Reaksi negatif yang muncul bukanlah tanpa alasan. Pernyataan tersebut menyentuh luka lama yang dirasakan oleh banyak guru di Indonesia, terutama guru honorer, yaitu rendahnya gaji dan kurangnya jaminan kesejahteraan. Dengan kondisi tersebut, pernyataan Menag seolah-olah mengabaikan realitas ekonomi yang dihadapi oleh para pendidik. Mengingatkan guru untuk tidak fokus pada materi seakan menafikan kebutuhan dasar mereka untuk bisa bertahan hidup dan menghidupi keluarga.
Pernyataan Menag menciptakan dikotomi yang keliru antara dedikasi dan profesionalisme. Paradigma lama yang melihat guru hanya sebagai pengabdi tulus, yang harus rela berkorban tanpa imbalan yang layak, sudah seharusnya ditinggalkan. Di era modern, guru tidak hanya dituntut untuk berkorban dan mengabdi, tetapi juga harus profesional. Profesionalisme ini mencakup kompetensi, sertifikasi, dan tentu saja, imbalan yang layak.

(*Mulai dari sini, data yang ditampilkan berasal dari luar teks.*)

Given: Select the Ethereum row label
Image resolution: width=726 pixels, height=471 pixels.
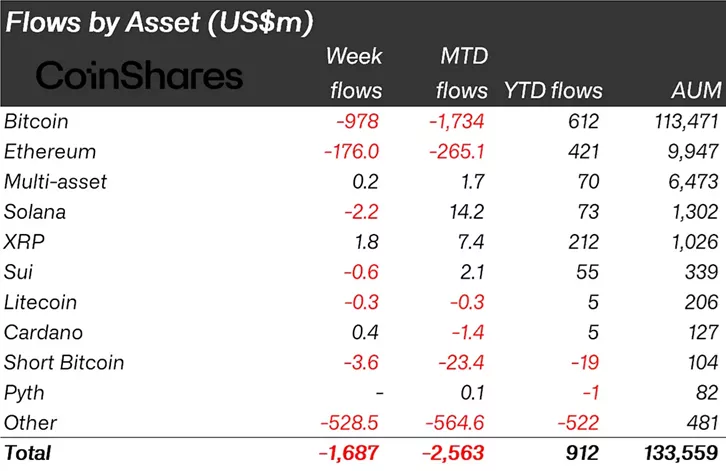Looking at the screenshot, I should tap(50, 152).
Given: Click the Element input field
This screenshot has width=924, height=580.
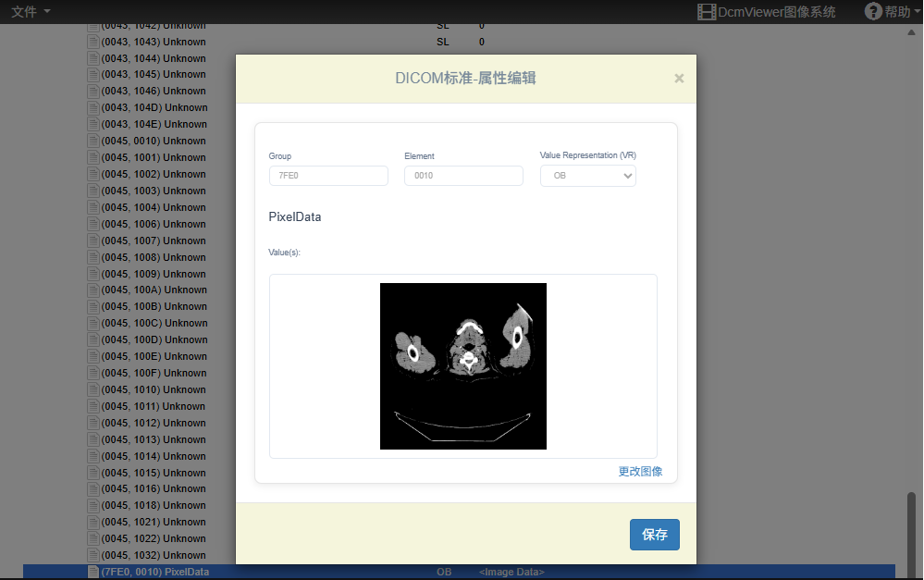Looking at the screenshot, I should 463,176.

Gaji yang memadai bukan sekadar "mencari uang," melainkan bentuk penghargaan atas kompetensi dan pengabdian mereka. Kesejahteraan yang terjamin akan memungkinkan guru untuk lebih fokus dalam mendidik tanpa dibebani oleh masalah finansial. Sebuah penelitian menunjukkan bahwa guru yang memiliki kesejahteraan yang baik cenderung lebih produktif, kreatif, dan inovatif dalam mengajar. Sebaliknya, guru yang hidup dalam kesulitan ekonomi akan sulit untuk memberikan yang terbaik.

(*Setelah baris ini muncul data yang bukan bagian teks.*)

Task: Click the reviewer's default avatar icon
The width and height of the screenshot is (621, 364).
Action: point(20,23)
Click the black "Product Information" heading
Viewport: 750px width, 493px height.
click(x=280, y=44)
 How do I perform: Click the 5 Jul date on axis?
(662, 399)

Pernyataan Menag juga secara implisit menunjukkan adanya ketidakpahaman terhadap dinamika profesi di era modern. Membandingkan guru dengan pedagang adalah perbandingan yang tidak setara. Keduanya memiliki fungsi yang berbeda dalam masyarakat. Pedagang berorientasi pada keuntungan, sementara guru berorientasi pada pembangunan manusia. Namun, bukan berarti profesi yang tidak berorientasi pada keuntungan tidak membutuhkan penghasilan yang layak.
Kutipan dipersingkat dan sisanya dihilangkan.